Populismo da mídia tenta linchar procuradoras de Justiça de Goiás

04/06/2023 18:17:12

Texto Euler de França Belém

No início do livro “O Jornalista e o Assassino” (Companhia das Letras, 176 páginas, tradução de Tomás Rosa Bueno), a jornalista e escritora Janet Malcolm (1934-2021) assinala: “Qualquer jornalista que não seja demasiadamente obtuso ou cheio de si sabe que o que ele faz é moralmente indefensável”.

O que é uma reportagem senão um recorte, por vezes impreciso, da realidade. O repórter vai às ruas, observando diretamente um fato, ou então recorre a uma fala exprimida na internet e, sem buscar nuances, conta “sua” história. Daí corre para o abraço, quer dizer, para verificar a audiência. Quanto mais polêmica a matéria (ou o artigo), portanto excessiva, mais obtém acessos. Nas redações se diz, com certa volúpia amoral, mais ou menos assim: “Estamos bombando”.

Feito o “estrago”, por assim dizer, na vida das pessoas, que ficarão com suas imagens manchadas, os repórteres esquecem o assunto e se voltam para outros temas, igualmente escandalosos. É como se não houvesse nenhuma responsabilidade com aquilo que se publica.

Há uma forma clássica de se eximir de buscar nuances, de ampliar o entendimento de um assunto. Ao final das reportagens, nós, repórteres, escrevemos: “Machado Ramos Rosa foi procurado e não foi encontrado”.

Por que algumas pessoas, mesmo quando têm razão, preferem não se expressar, deixando de apresentar sua versão dos fatos? Porque sabem, decerto, que aquilo que dirão não será útil para esclarecer a questão, e sim para produzir a ideia de que a reportagem é precisa, pois ouviu os dois lados.

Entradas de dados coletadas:
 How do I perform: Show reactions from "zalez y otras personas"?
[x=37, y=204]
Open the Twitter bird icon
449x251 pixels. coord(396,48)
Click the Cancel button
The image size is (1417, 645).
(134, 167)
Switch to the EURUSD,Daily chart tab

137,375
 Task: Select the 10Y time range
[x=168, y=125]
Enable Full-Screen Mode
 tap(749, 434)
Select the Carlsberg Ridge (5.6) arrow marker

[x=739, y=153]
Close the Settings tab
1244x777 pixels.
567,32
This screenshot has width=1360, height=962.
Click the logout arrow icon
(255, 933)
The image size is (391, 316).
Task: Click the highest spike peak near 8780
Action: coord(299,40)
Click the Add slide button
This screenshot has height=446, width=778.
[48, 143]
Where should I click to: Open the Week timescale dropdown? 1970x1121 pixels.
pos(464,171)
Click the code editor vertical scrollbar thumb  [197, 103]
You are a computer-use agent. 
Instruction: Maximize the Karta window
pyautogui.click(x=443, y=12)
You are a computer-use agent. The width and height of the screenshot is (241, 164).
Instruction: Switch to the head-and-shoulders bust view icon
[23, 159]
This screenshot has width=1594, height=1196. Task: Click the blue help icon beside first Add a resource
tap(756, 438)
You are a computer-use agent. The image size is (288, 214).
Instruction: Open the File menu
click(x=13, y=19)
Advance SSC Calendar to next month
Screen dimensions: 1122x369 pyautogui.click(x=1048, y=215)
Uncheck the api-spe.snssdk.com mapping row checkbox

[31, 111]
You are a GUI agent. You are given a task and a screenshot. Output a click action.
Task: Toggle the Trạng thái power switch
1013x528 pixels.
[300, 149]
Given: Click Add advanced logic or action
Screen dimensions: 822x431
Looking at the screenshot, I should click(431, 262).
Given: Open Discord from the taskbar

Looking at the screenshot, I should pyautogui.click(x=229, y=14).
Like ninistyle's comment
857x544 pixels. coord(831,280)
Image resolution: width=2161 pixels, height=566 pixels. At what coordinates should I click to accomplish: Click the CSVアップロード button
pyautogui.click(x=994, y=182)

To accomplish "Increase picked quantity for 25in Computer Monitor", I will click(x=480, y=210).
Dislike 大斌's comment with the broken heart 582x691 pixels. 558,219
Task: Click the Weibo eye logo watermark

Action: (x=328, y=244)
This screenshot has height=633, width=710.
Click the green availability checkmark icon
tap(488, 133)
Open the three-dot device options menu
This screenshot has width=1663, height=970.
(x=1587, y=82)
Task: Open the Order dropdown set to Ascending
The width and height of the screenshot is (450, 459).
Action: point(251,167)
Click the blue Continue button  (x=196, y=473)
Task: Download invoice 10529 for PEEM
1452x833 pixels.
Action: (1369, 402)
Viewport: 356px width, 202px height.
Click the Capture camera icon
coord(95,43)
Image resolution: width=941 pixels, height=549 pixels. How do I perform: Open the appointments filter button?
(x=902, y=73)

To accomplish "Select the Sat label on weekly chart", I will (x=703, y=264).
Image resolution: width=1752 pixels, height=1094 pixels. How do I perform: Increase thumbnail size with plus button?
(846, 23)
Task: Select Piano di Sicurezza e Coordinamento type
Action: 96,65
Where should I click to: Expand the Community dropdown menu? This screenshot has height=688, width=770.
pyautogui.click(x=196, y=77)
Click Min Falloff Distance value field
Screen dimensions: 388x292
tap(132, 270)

As tarefas:
(a) Diga se cada afirmação abaixo está de acordo com o texto sobre o populismo da mídia e justifique com as palavras exatas dele: (i) o livro "O Jornalista e o Assassino" tem 176 páginas; (ii) a tradução desse livro é de Janet Malcolm; (iii) quanto mais polêmica a matéria, menos acessos ela obtém.
(b) Reescreva como lista numerada as linhas das entradas que vão do início delas até a linha que contém "[x=739, y=153]", inclusive. Omita as linhas em branco.

Respostas corretas:
(a)
(i) Sim: "Companhia das Letras, 176 páginas".
(ii) Não: "tradução de Tomás Rosa Bueno".
(iii) Não: "Quanto mais polêmica a matéria (ou o artigo), portanto excessiva, mais obtém acessos."

(b)
1.  How do I perform: Show reactions from "zalez y otras personas"?
2. [x=37, y=204]
3. Open the Twitter bird icon
4. 449x251 pixels. coord(396,48)
5. Click the Cancel button
6. The image size is (1417, 645).
7. (134, 167)
8. Switch to the EURUSD,Daily chart tab
9. 137,375
10.  Task: Select the 10Y time range
11. [x=168, y=125]
12. Enable Full-Screen Mode
13.  tap(749, 434)
14. Select the Carlsberg Ridge (5.6) arrow marker
15. [x=739, y=153]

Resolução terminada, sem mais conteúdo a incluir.